Eu imaginava que ia tombar na vida, no crime. Não tinha planos, não tinha nada.
Raimundo Freitas
Quando surgiu a oportunidade do diploma, ele não teve dúvidas de que a agarraria. Ser aprovado, nas palavras dele, foi como ganhar “visão panorâmica” da vida. “Foi inacreditável. Uma pessoa que passou por tudo o que eu passei… Eu abracei. Disse ‘é meu alvo’”.

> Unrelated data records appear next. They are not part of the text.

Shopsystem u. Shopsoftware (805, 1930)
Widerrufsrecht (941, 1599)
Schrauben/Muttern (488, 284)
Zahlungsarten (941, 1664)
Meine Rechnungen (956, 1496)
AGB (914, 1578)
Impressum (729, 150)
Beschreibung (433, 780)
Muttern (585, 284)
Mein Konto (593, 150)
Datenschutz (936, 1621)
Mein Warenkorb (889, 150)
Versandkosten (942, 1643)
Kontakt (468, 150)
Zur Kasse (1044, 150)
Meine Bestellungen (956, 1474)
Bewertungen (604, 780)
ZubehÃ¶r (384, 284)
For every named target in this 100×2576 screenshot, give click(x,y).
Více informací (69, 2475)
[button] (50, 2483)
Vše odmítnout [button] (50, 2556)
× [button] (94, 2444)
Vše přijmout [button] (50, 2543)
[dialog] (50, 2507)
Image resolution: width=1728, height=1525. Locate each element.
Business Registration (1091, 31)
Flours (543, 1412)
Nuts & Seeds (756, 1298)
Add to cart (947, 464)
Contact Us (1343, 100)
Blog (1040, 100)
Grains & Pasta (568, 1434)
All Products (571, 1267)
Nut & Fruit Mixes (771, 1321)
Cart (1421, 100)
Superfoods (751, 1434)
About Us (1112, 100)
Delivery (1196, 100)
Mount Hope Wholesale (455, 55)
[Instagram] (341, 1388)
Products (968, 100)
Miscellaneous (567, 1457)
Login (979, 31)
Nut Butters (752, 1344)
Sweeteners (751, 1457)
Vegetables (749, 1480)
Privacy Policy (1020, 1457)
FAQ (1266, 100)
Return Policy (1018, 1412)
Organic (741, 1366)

As aulas começaram no final de fevereiro. As de ciência política são as favoritas. Até agora, o único contato que tinha tido com o mundo das leis foi com o Código Penal, com o qual, segundo ele, todo preso pega alguma afinidade, para cuidar da própria pena na cadeia. Fazem pedidos em papéis de pão ou papel branco. Foi assim que ele conseguiu uma comutação da sua pena, e reduziu um quarto do tempo da punição por bom comportamento.
Raimundo ainda deve cinco anos e três meses, mas espera conseguir o perdão da Justiça antes disso. O que ele lamenta é não conseguir o perdão daqueles que “fez sofrer” quando estava no crime. Pai de duas filhas – uma de 10 anos, nascida no sistema, e uma de 2 anos –, ele se esforça em mostrar para elas o caminho oposto ao que escolheu quando era mais novo. Faz 24 anos que não vê a mãe que ficou em Manaus, desde que saiu de lá. Aqui, valoriza a família. “Minha esposa é uma amiga, uma guerreira, companheira. Ela acreditou que eu podia mudar”.
Mais que leis e artigos, Raimundo aprendeu a sonhar. Além do diploma e de uma vida melhor para ele e para a família, ele quer escrever um livro sobre a sua vida, quem sabe fazer um documentário. Hoje, de vez em quando se reúne com outros ex-presidiários em igrejas, cada um conta sua história e como foi parar ali. Nos encontros, ele toca violão. A música preferia é a “Galhos secos”, da banda gospel Catedral: “Nos galhos secos de uma árvore qualquer/ Onde ninguém jamais pudesse imaginar/ O Criador vê uma flor a brotar”.